You see since I started getting a pretty decent salary I've been going to the Spa. I always go to the same place and I love it there. It's the one on Bank, near 3rd.
Usually I go for utilitarian lady things. Not typically "fun" or "relaxing" but self indulgent.
Over the years I've started venturing out and splurging or more enjoyable treatments too. The occasional massage, pedicure and facial.
But this year, I got the Scrub.

Let. Me. Tell. You.

It starts by this big joyful full figured woman, leading my slowly into this warm candle-lit room. I undress and crawl under the covers of a massage table.
After a short pause she comes in and touches my head softly. She invites me to breath in beautiful aromatic smells.

She starts with one a leg at a time. First she rubs it gently with her fleshy bare hand, as she warms up my cold rough skin; eases me into to all the contact and touching, which feels foreign to my skin. She drizzles warm oil and sugar up and down my leg.
Then she rubs, massaging the sugar into my skin. Not just in a "enn enn, get to work, scrub the tub", kind of way, but in a "oh yeah, get in there mmhn mmhn" kind of
way.
She continues this way over my entire body. She places a warms damp cloth over my breasts and works on my torso. She lifts it up to reach under and scrubs between them and all around the nipple. Then up the neck, down the arms.

I flip over. My back and ass. My rubs my whole body.

It was during this first phase, when the motto, "sex-work is real work" entered into my real everyday life for the first time ever. Many people I know advocate for sex worker rights, some of them are sex workers themselves. But up until that moment, I had never really thought about how all of that applied to my life. I've never been able to imagine paying for sex. I don't do that. I don't want just anyone, doing things to me - It's just not my style. no sir-y, not for me.
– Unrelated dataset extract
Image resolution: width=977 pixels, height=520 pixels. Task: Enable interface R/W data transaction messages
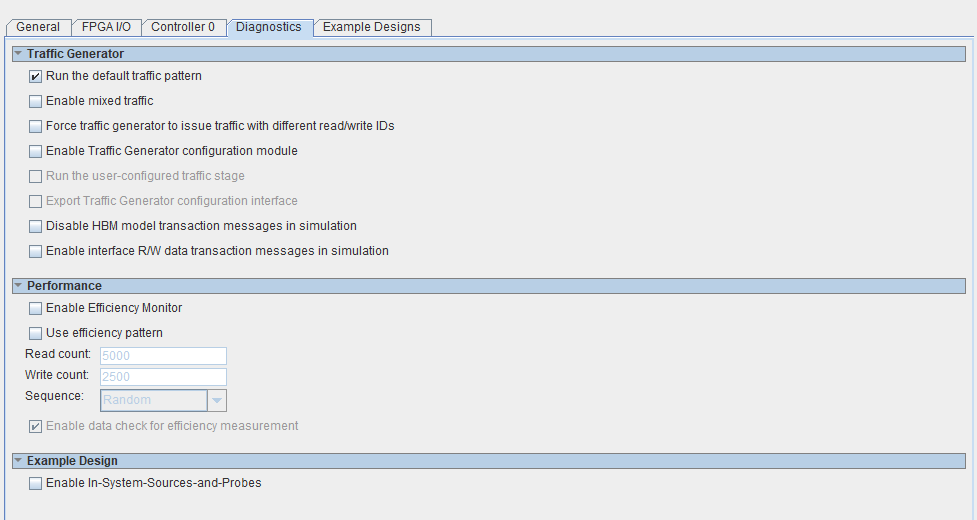36,251
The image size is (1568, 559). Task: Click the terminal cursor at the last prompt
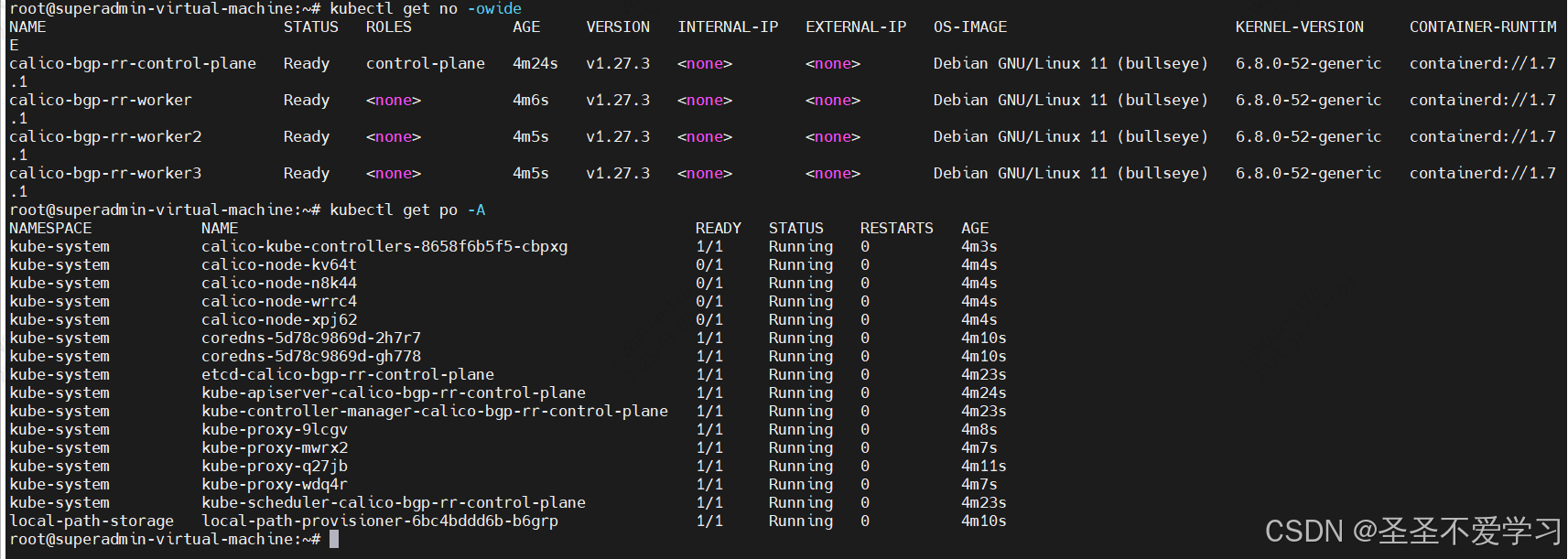click(x=334, y=539)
But lying there, totally turned on, having this woman caress my largest sexual organ, my skin, I go it. I lied there and t
hought to myself, you know if she just reached down under that folded sheet, that would be just right. She could reach down there, get me off and that would be so perfectly appropriate right now. As if it were just the next obvious step in the Aveda treatment training manual.

Obviously that did not happen. However the next phase of the process, 15 minutes of private time in the hot sweaty steam shower, no doubt intended for detoxification, was apropos.

Following this, she lathered and caressed my body in a buttery soft cream. Then she massaged my head and my face. She covered my body back up with the sheet and gently patted my body down before letting me go. I thanked her, to which she replied " I love doing what I did to you"

After resting I got dressed, and went upstairs. I paid and tipped her handsomely and I was on my way.

As I walked out, I felt pretty damn good. I realized that hiring the services of human contact, of touching and rubbing, was an essential part of Strong Single Woman Sustainability. It was this empowering reminder that I didn't need to be dependant on anyone else for this contact, and that the hiring of such services was nothing to feel shame about.

Does all of that mean I'm going to hire a sex worker? I doubt it. but I get it now. I get it on a whole other level. I understand the injustice and the hypocrisy. My real-worker gets a salary and benefits and a really great work environment. Her clients feel it is a privilege and a treat to hire her. She provides me with sensual, invigorating and arousing touch. Afterwards I get dressed and I pay her. We don't cuddle, in fact that would be totally inappropriate. She likes doing it, and I don't feel like I have used or mistreated her.

But if she had just added the step of reaching her hand down under my sheet, which frankly I think should be added to the Aveda instruction manual, everything would be different. Her work would be socially stigmatized. It would be illegal for her to work in a house or building. She might have to work outside, leaving her susceptible to violence and abuse. Even the threat of death. Her customers would be criminals for hiring her services.

Obviously the life and industry of sex-work and sex-trafficking are complex and I know so very little about them. But I do understand the spa, and in my mind, they shouldn't be so different.